### PROMPT
Reproduce the following rows verbatim, beginning with the line that contains "Task: Open the Depth Estimation node" and ending with the line that contains "pyautogui.click(x=82, y=43)", including both of those lines. Omit the pictures from your answer.

### DATA TO PROCESS
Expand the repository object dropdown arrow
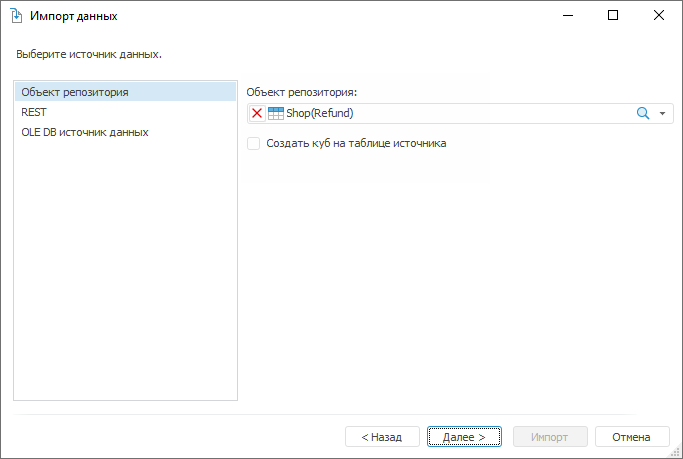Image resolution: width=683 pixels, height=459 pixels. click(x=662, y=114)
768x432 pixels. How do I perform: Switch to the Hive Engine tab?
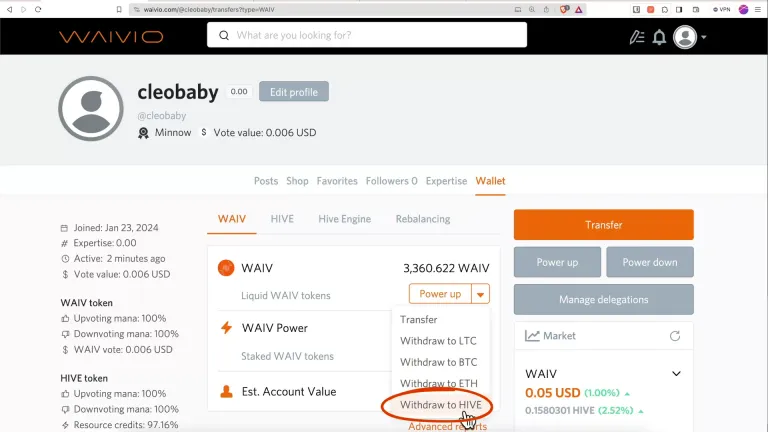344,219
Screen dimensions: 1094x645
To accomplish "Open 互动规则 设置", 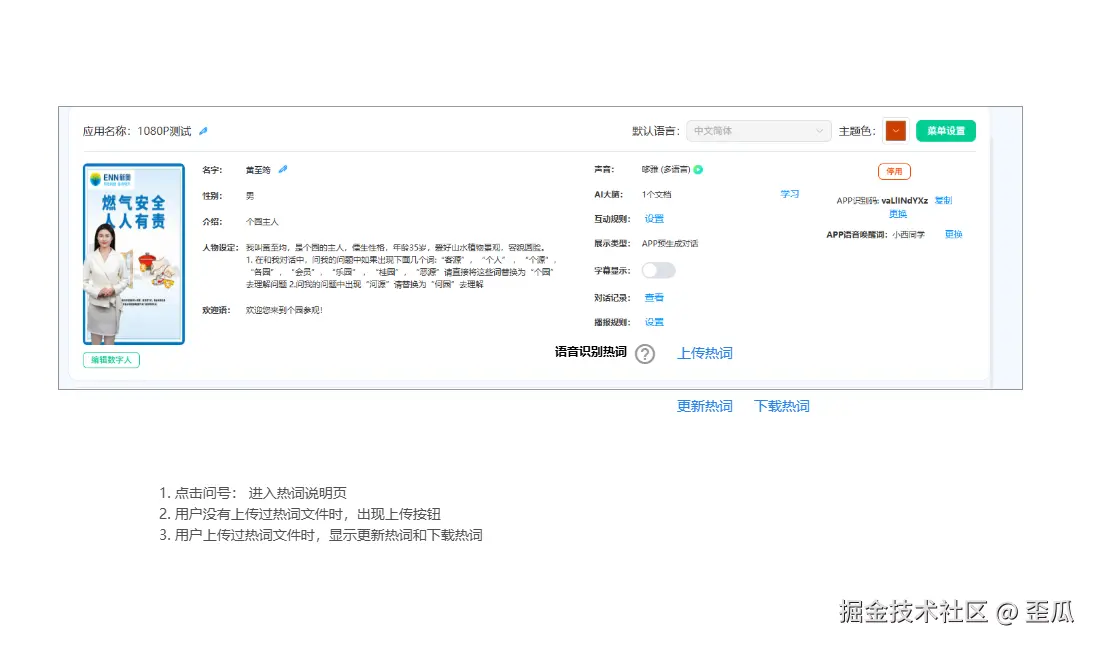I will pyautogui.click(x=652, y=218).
* * *
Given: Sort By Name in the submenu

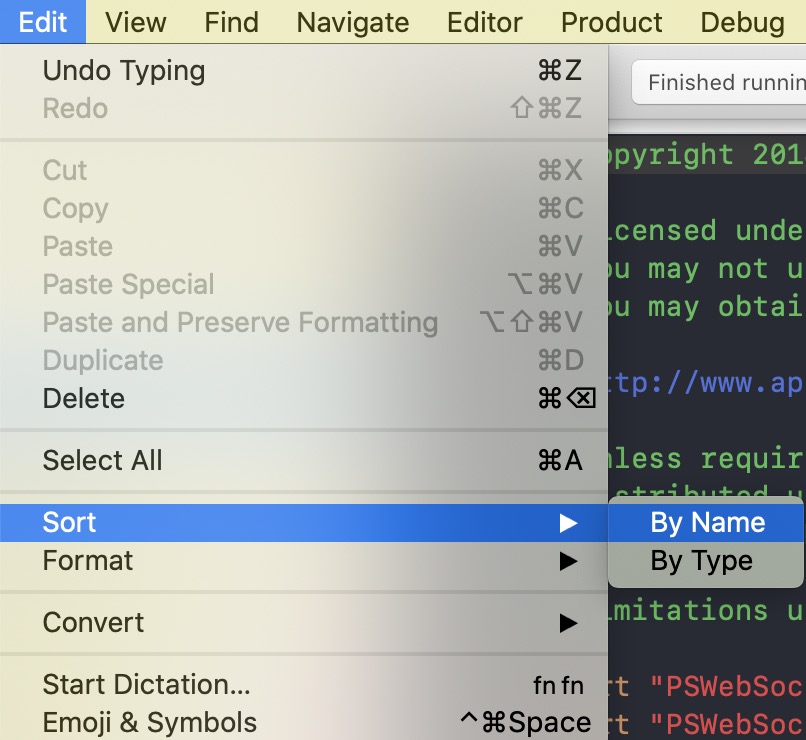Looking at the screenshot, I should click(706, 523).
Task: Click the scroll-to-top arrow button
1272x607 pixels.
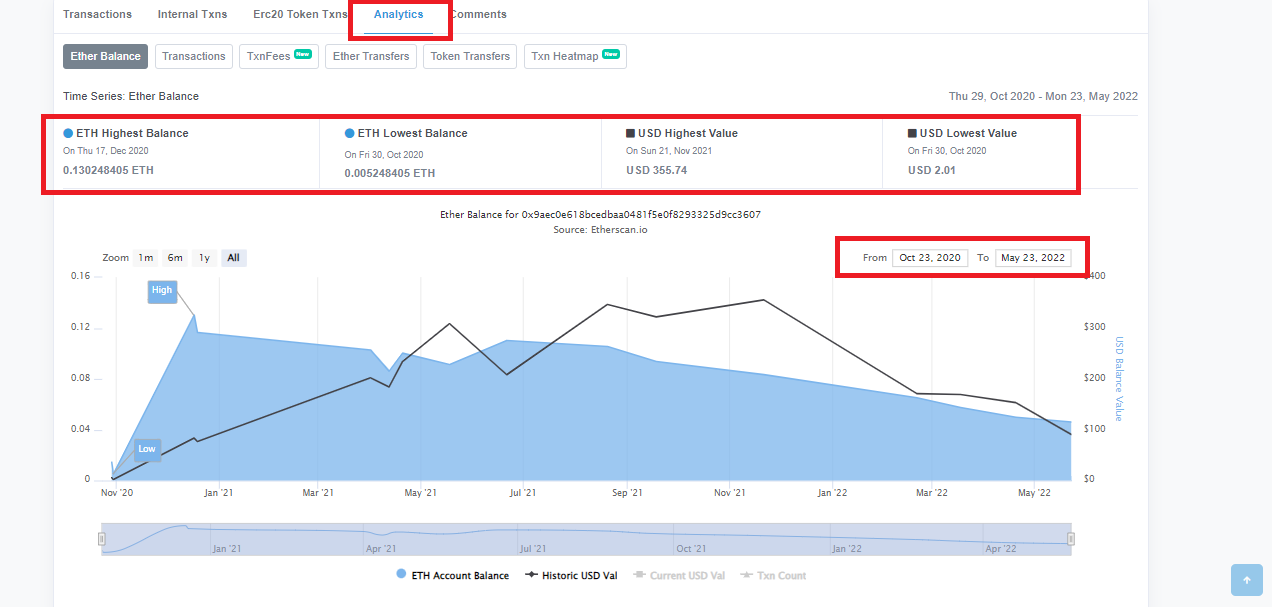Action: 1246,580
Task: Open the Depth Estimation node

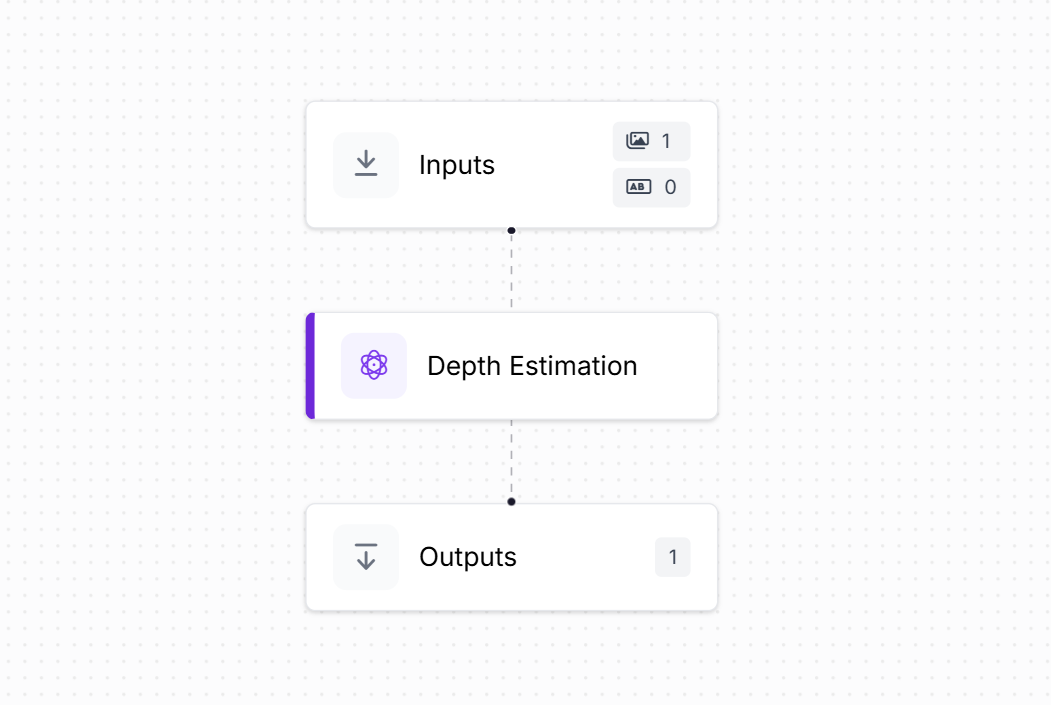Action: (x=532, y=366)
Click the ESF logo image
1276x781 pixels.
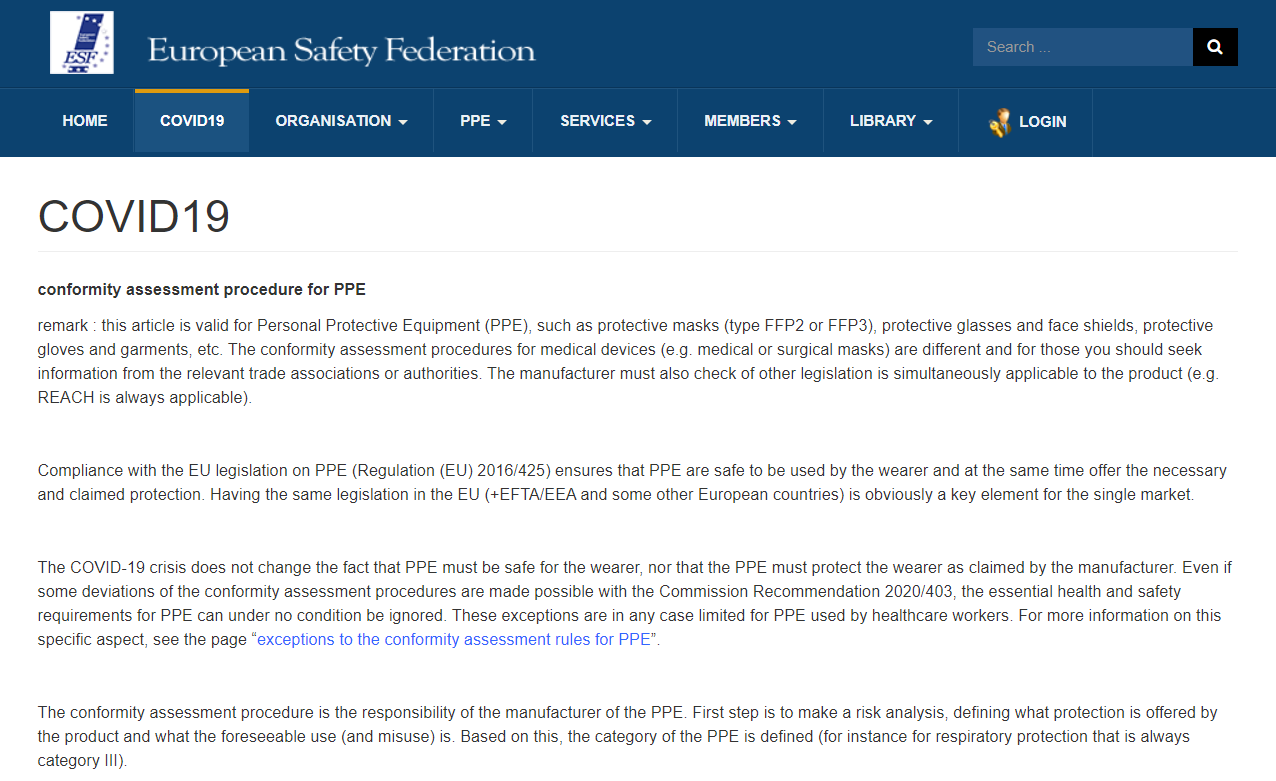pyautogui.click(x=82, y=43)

### WRITTEN RESPONSE
Task: Open the Depth Estimation node

Action: (x=532, y=366)
Click the ESF logo image
1276x781 pixels.
pyautogui.click(x=82, y=43)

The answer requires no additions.